According to Bankrate.com, the average bank money market account is yielding 0.11 percent annually, which is actually an increase over the past year. Contrast that with the many money market mutual funds and bank checking accounts still yielding 0.01 percent or even zero.
Two strategies I've used for over a decade are finding the highest-paying money market accounts and savings accounts, and the highest-paying certificates of deposits that also happen to have a low early withdrawal penalty. Here's more on both.
First and foremost, always use a bank insured by the FDIC or a credit union insured by the NCUA. Both are independent agencies of the U.S. government, and individual accounts are insured to $250,000 per institution, while joint accounts are insured for twice that amount.
Afraid of commitment
If you don't want to tie up your cash, then a money market account or savings account may fit the bill. As of this writing, Bankrate.com and DepositAccounts.com list accounts yielding as much as 1.2 percent annually. Because time is important to me, I typically stick to banks with a history of paying higher rates rather than moving money to a different institution every time a teaser rate ends. High-rate payers include online savings accounts at Synchrony Bank and Ally Bank yielding 1.05 percent and 1 percent, respectively.
Though these rates may seem ultra-low, if your cash is currently earning nothing, the Synchrony Bank account translates to an extra $105 annually on each $10,000 deposited, or $1,050 on each $100,000. Not bad pay for, say, a half hour of your time.
Earn more with a little commitment
Certificates of deposit pay higher rates than money market accounts, but I'm not big on tying up my money either, and doing so for five years makes me a bit nervous. However, buying a certain kind of CD can help you reframe your thinking.

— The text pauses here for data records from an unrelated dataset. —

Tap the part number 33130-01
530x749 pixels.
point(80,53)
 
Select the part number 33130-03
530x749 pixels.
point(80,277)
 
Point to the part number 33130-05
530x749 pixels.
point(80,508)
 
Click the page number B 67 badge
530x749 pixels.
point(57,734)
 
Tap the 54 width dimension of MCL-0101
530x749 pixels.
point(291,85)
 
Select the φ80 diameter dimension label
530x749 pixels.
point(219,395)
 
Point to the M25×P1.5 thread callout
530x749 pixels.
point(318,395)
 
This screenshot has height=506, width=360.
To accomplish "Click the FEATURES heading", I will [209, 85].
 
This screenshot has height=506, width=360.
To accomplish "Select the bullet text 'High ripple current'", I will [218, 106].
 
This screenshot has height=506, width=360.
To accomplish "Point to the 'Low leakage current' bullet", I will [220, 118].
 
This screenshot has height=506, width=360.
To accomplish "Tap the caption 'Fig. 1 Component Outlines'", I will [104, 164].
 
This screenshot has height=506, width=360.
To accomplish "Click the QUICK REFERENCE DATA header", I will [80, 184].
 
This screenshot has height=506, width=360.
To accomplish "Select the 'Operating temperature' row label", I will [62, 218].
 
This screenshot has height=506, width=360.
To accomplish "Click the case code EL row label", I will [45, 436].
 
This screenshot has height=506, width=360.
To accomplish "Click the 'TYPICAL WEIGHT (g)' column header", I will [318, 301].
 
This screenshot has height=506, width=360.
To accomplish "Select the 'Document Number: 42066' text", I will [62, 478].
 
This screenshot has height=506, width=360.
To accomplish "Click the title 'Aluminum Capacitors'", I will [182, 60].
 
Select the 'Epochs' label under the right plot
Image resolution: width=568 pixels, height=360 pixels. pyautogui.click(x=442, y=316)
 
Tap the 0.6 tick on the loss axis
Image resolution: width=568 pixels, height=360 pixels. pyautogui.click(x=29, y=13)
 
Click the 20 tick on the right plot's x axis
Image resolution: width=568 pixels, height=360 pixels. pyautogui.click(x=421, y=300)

For example, a five-year CD at Sallie Mae Bank yields 2.1 percent and has a 180-day early withdrawal penalty. (That means you'd lose 180 days' worth of interest if you cash in early.) But I think of it instead as a one-year CD yielding 1.05 percent (the amount I'd earn after paying the penalty) that comes with an option to leave the money invested earning 2.1 percent annually for up to four more years.
You can find some of the highest-paying rates at Bankrate.com or DepositAccounts.com, and the DepositAccounts calculator can help you figure the earnings after paying any early withdrawal penalties.
Go for it all
Perhaps my favorite feature on the DepositAccounts website is the "Where to (Safely) Grow Your Cash" calculator. It showed me that over five years with a $10,000 deposit, I could earn as follows:
- Savings account: $599, if rates stay the same.
- A five-year CD: $1,270.
- Willing to go for it all: $2,639.
The last of the three requires the extreme effort of opening multiple reward-type checking accounts and making a minimum number of debit card charges every month. I wouldn't go with that option, as I have other things I'd rather do with the time it would take. It might be right for you, however.
Another option for stashing your cash is in short-term bond funds. Vanguard's Short-Term Treasury Fund (VFISX) yields 0.68 percent, but would lose about 2.3 percent if rates went up by 1 percentage point. That's because bond prices, and the prices of funds that invest in bonds, fall when interest rates rise. Another alternative, generally better than CDs, is to pay down your mortgage, as long as you have enough extra money to do so. That can generally be like earning 3 to 6 percent, depending on your mortgage rate.
Don't let today's low interest rates discourage you. Fight inertia and don't allow others to profit by paying you peanuts. Spend an hour or two using some of the tools discussed above, and stash your cash where it will work hard for you. Take time to read the fine print on money market account and CD disclosures, and make sure the institution doesn't reserve the right to retroactively change any terms after an account is opened.
Allan Roth is the founder of Wealth Logic, an hourly based financial planning firm in Colorado Springs, Colo. He has taught investing and finance at universities and written for Money magazine, the Wall Street Journal and others. His contributions aren't meant to convey specific investment advice.